Kerala é o único Estado indiano que anunciou medidas de reabilitação para os repatriados, o que inclui empréstimos e serviços sem juros como ajuda para que encontrem empregos em outros países do Golfo.
Abu Ali, assessor jurídico dos trabalhadores estrangeiros em Jeddah, disse que muitos, entre eles indianos, foram declarados foragidos por seus patrões que, dessa maneira, evitam pagar uma indenização. “Muitos imigrantes podem ter trabalhado ali por mais de dez anos, mas não existe um foro legal que acione os patrões que não cumprem as regras”, explicou à IPS.
K. U. Iqbal, repórter radicado em Riad que trabalha para a Malayalam News, uma publicação irmã da Arab News, disse à IPS por telefone que 1,3 milhão de trabalhadores indianos, que inicialmente não tinham os documentos adequados, regularizaram suas permissões de trabalho e completaram outros trâmites legais. “A maioria dos indianos arrumou seus documentos. Afirma-se que alguns imigrantes não solicitaram o status legal. Se forem pegos, enfrentarão as consequências”, detalhou o jornalista.

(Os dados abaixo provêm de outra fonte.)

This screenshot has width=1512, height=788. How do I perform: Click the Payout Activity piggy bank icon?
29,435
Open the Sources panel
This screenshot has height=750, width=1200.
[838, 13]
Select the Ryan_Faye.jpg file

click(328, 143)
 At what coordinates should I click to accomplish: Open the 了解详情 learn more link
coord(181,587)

Vários repatriados disseram à IPS que a Nitaqat prejudicou especialmente os trabalhadores não qualificados, os empregados de escritório de meio período e os professores. Sharafudeen, natural de Mamappuram, disse que o Ministério da Educação indultou os professores sem os documentos adequados. “Porém, muitas lojas e pequenos restaurantes, que costumavam contratar regularmente os trabalhadores sem documentos, fecharam em todo o reino”, acrescentou.

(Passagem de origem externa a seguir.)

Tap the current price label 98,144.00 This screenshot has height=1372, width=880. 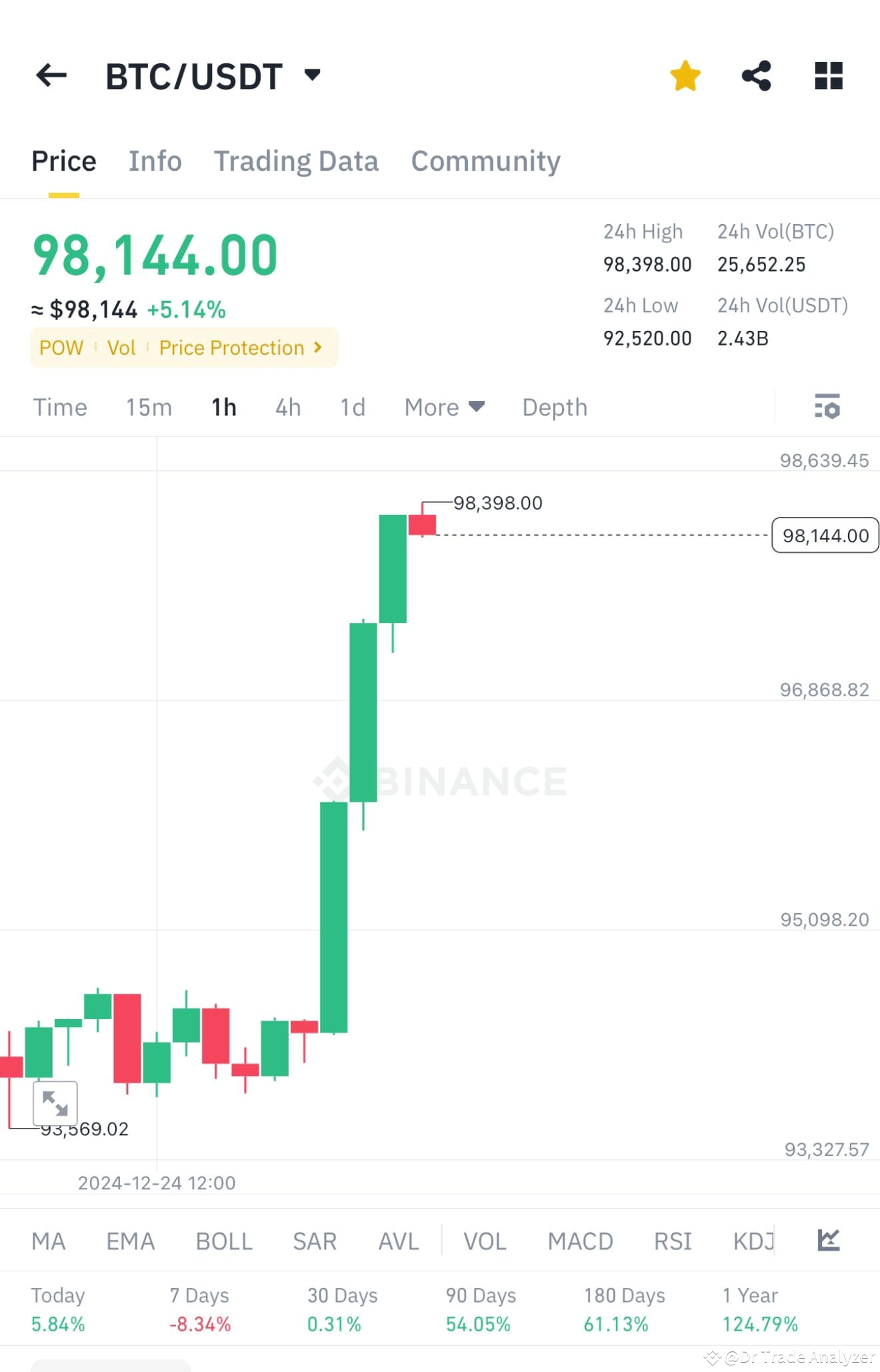tap(825, 535)
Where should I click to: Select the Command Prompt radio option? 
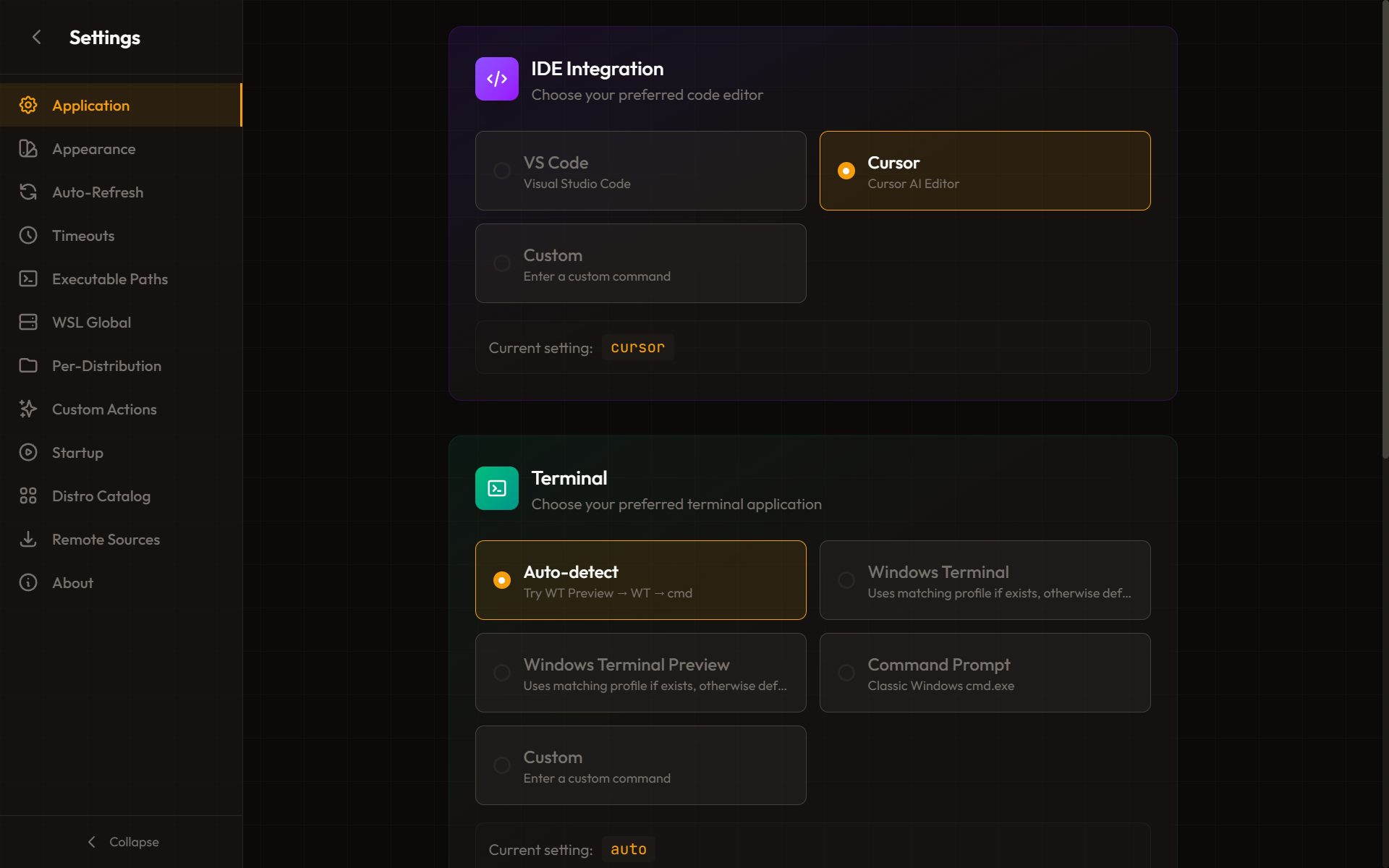[985, 673]
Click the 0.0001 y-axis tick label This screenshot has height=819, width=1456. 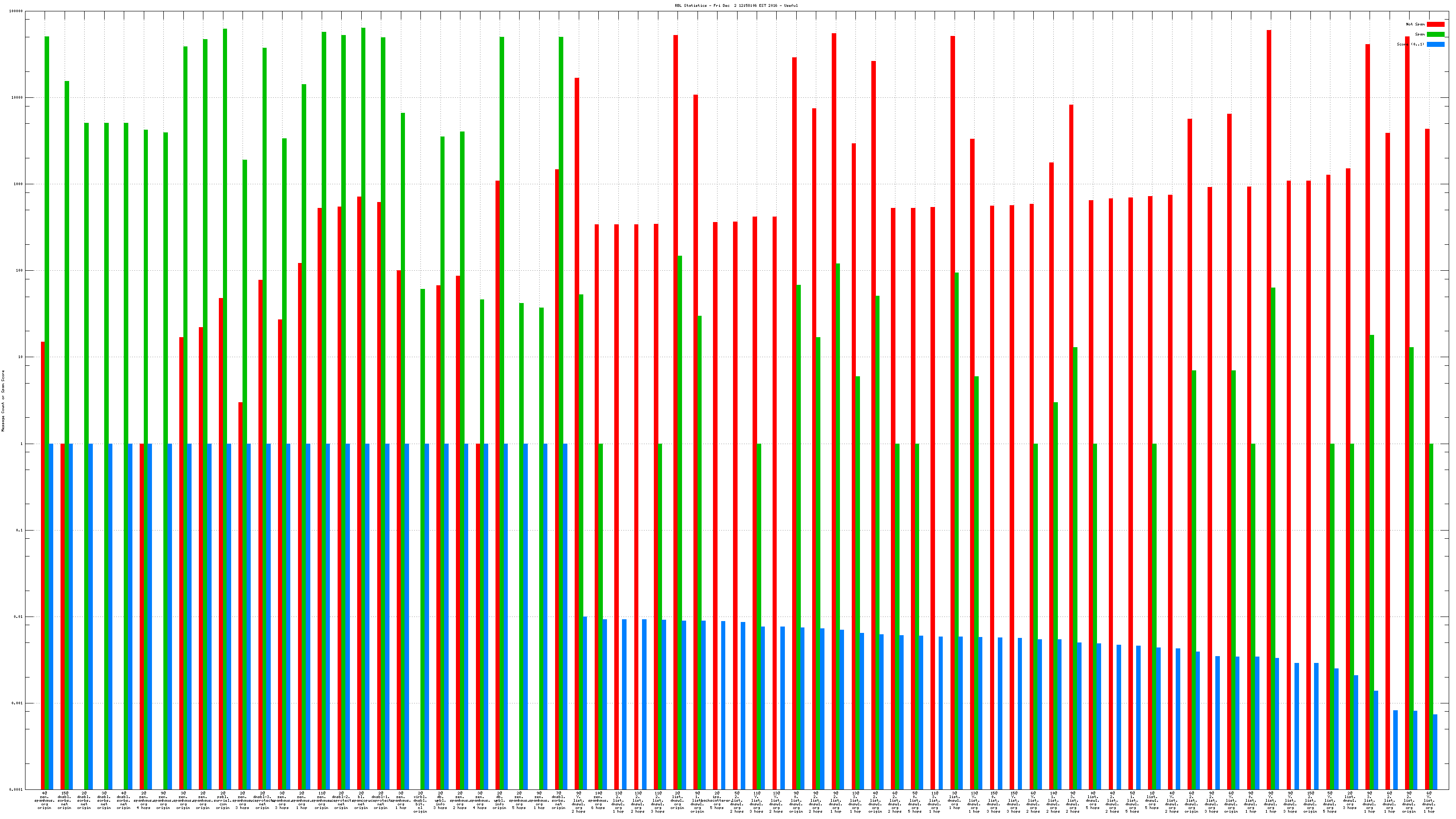[16, 789]
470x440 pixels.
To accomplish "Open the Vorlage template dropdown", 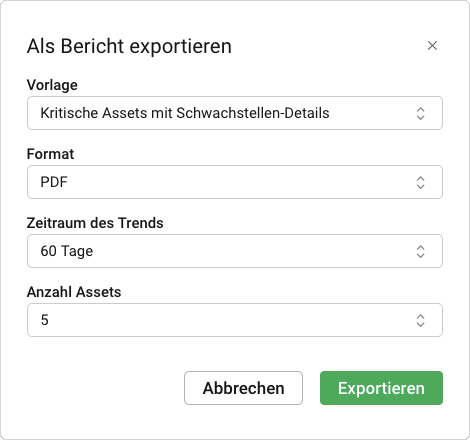I will tap(235, 113).
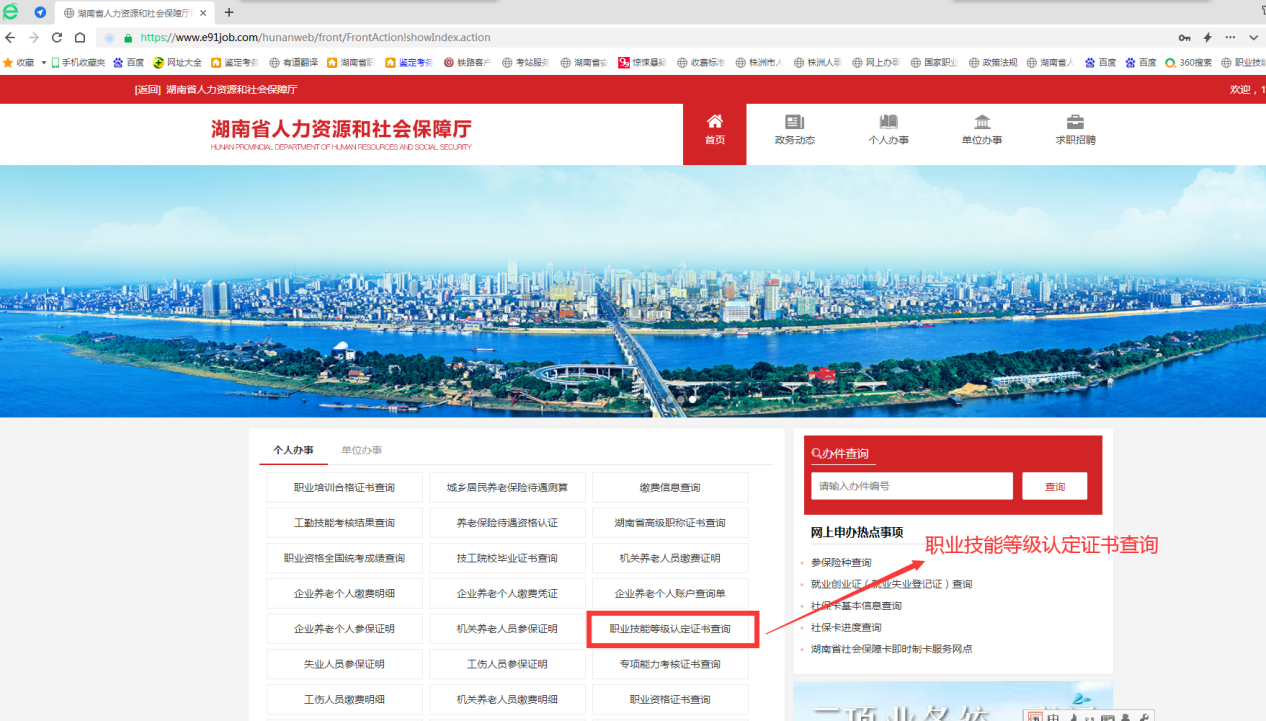Click 职业技能等级认定证书查询 button
This screenshot has width=1266, height=721.
click(x=670, y=629)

Fiscais do trabalho se voltaram contra milhares de trabalhadores ilegais em uma série de ações em toda a Arábia Saudita, depois que venceu o período de anistia para que os estrangeiros regularizassem sua situação.
Shameem Ahmed, gerente-geral da Overseas Development and Employment Promotion Consultants, uma consultoria com sede em Thiruvananthapuram, capital de Kerala, citou funcionários do governo indiano em Riad para dizer que muitos trabalhadores não estavam dispostos a retornar à Índia, já que temiam que com sua situação de desemprego a carga financeira de suas famílias piorasse.
“Muitos não vão trabalhar por medo da prisão e deportação. Numerosas empresas da construção, que dependiam em grande parte da força de trabalho ilegal, suspenderam completamente seus projetos. Espera-se um drástico aumento dos preços das moradias devido à escassez de mão de obra”, ressaltou o consultor.